● **Text for analysis**
== == ==

July 20, 2011

6 Min Read
Complexities of Corn

 

On my desk is a manila folder labeled with a four-letter word.

The tab simply reads “corn,” and the file grows thicker every day. I began keeping this file when it became clear that ethanol was going to be a major player in the corn market.

Although corn has always been a key ingredient in swine diets, it’s just a fraction of the demand for the golden grain, directly or indirectly, as an ingredient in most of the world’s food supply and, of course, the production of ethanol.

Not so long ago, we could finish a market hog for $75-80. Now, it costs nearly twice that. Is it any wonder that lenders get a little uptight when they see your major input cost taking such a jump?

My corn file is sandwiched between a couple of others — one marked “mycotoxins,” which was started when quality problems began surfacing as the 2009 corn crop began hitting the bins. Another file, marked “alternative feed ingredients,” contains information on many energy sources that can replace a portion of the corn in a swine diet. At first, this file was packed with information about distillers’ dried grains with solubles (DDGS), but now DDGS has a file of its own. In truth, calling DDGS an alternate feed ingredient is a misnomer because it has become a staple in most grow-finish and gestation diets.

== == ==

● **Extracted data**
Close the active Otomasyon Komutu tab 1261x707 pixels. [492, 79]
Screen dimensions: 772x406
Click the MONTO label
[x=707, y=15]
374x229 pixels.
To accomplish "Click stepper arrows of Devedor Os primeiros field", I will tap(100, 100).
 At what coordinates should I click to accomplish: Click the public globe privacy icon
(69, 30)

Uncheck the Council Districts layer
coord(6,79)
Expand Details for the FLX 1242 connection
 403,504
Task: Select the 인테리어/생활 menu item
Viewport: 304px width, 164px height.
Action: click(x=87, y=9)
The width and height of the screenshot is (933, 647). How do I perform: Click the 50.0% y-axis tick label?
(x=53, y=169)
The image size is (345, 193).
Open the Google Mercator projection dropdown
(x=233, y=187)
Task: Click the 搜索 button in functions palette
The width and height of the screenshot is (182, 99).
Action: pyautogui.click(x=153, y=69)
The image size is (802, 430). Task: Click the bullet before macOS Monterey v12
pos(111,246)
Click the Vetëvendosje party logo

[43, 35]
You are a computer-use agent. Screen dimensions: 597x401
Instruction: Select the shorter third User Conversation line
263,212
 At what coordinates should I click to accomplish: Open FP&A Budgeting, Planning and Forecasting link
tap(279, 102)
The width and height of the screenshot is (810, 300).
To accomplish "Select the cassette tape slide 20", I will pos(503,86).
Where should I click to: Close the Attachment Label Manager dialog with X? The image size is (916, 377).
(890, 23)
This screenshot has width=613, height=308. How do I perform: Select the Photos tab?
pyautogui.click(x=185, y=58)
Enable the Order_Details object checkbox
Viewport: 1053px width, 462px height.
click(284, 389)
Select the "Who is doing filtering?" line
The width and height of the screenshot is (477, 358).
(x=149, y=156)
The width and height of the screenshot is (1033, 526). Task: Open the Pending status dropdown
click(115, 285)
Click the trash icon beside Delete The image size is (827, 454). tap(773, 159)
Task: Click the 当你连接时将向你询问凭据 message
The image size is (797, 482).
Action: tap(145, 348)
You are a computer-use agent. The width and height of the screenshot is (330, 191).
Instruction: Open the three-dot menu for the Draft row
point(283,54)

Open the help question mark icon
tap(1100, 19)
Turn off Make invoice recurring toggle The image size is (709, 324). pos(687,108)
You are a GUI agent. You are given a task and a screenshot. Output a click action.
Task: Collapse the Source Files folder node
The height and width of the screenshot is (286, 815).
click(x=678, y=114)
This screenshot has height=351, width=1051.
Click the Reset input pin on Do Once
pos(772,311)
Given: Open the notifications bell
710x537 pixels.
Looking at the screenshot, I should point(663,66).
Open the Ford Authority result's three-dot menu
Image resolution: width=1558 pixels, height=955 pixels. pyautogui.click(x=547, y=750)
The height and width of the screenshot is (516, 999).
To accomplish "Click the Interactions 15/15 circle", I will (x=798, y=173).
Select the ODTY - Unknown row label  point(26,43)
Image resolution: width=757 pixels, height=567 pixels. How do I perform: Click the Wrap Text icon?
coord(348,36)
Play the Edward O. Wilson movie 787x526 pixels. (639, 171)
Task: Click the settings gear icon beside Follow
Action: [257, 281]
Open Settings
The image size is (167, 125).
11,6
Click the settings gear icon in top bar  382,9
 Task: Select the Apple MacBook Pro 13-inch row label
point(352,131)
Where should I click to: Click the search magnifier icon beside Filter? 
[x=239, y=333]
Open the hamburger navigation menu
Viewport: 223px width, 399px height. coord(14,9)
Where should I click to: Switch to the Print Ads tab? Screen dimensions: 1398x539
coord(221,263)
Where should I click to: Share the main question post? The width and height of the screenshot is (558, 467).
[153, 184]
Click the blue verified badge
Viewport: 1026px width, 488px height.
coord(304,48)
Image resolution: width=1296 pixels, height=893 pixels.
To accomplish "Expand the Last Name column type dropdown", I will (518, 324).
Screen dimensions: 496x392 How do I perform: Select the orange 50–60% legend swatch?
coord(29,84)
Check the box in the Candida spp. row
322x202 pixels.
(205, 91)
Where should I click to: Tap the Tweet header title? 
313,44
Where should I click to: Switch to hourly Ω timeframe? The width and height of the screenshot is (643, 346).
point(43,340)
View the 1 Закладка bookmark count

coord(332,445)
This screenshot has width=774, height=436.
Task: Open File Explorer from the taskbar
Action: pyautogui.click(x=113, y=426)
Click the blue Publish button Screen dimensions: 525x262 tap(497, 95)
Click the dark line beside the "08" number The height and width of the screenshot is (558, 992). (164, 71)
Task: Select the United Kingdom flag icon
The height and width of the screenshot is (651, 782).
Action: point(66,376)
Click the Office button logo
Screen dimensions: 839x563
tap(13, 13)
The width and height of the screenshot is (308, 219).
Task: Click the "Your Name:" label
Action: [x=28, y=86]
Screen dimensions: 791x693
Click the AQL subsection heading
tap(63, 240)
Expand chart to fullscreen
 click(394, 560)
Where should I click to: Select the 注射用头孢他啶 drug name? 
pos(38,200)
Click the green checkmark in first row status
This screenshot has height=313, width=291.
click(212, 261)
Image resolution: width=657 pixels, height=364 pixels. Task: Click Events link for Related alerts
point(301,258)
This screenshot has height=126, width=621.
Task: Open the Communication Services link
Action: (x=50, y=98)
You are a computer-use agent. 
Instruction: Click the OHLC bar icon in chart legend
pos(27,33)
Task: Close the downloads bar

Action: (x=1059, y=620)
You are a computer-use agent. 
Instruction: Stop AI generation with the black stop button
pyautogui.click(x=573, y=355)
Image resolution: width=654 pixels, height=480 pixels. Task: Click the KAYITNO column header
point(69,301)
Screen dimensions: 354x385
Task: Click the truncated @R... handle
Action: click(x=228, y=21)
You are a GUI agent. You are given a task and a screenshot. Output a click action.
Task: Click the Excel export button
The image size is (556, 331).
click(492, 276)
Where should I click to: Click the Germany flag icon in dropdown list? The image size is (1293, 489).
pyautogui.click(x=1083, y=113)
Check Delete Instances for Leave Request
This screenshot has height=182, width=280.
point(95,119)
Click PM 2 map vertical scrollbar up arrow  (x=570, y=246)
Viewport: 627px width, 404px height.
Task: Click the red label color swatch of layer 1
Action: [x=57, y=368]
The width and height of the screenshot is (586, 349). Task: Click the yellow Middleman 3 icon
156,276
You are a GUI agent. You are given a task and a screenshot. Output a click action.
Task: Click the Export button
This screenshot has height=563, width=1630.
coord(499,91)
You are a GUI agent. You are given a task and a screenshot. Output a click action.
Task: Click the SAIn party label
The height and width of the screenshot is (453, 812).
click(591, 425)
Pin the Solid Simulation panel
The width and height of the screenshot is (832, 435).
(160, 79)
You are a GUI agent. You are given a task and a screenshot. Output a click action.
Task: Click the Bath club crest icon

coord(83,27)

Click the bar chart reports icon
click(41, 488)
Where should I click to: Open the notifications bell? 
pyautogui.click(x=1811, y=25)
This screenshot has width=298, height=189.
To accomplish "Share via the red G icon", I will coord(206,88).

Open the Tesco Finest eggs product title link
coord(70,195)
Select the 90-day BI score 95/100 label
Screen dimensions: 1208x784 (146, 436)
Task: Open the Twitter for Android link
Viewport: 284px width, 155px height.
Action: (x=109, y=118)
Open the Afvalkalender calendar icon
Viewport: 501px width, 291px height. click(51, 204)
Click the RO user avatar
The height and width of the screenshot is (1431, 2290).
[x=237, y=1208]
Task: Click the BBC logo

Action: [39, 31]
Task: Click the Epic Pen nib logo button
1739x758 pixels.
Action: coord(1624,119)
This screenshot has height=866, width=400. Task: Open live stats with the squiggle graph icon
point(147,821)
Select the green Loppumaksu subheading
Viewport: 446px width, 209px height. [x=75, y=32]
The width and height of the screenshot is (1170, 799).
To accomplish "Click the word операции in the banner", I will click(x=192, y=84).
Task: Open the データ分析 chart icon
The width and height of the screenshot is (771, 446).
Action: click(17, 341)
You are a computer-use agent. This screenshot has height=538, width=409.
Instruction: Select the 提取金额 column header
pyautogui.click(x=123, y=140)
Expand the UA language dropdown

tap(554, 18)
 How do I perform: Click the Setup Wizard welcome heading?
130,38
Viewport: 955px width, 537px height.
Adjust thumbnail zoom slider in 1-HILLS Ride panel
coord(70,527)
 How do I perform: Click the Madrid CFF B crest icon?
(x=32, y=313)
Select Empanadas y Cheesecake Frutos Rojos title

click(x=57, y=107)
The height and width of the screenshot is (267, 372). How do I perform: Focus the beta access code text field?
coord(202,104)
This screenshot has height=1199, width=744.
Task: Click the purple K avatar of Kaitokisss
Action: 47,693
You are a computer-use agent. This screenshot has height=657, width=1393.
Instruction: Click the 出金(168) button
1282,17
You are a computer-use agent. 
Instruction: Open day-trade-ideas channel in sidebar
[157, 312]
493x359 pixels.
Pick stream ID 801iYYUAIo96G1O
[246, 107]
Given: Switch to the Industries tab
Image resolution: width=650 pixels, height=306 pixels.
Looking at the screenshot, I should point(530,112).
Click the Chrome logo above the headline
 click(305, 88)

== == ==

● **Exercise aim**
Copy from the corn article the passage starting at "July 20, 2011" and ending at "production of ethanol.", reproducing it word for word.

● **Your response**
July 20, 2011

6 Min Read
Complexities of Corn

 

On my desk is a manila folder labeled with a four-letter word.

The tab simply reads “corn,” and the file grows thicker every day. I began keeping this file when it became clear that ethanol was going to be a major player in the corn market.

Although corn has always been a key ingredient in swine diets, it’s just a fraction of the demand for the golden grain, directly or indirectly, as an ingredient in most of the world’s food supply and, of course, the production of ethanol.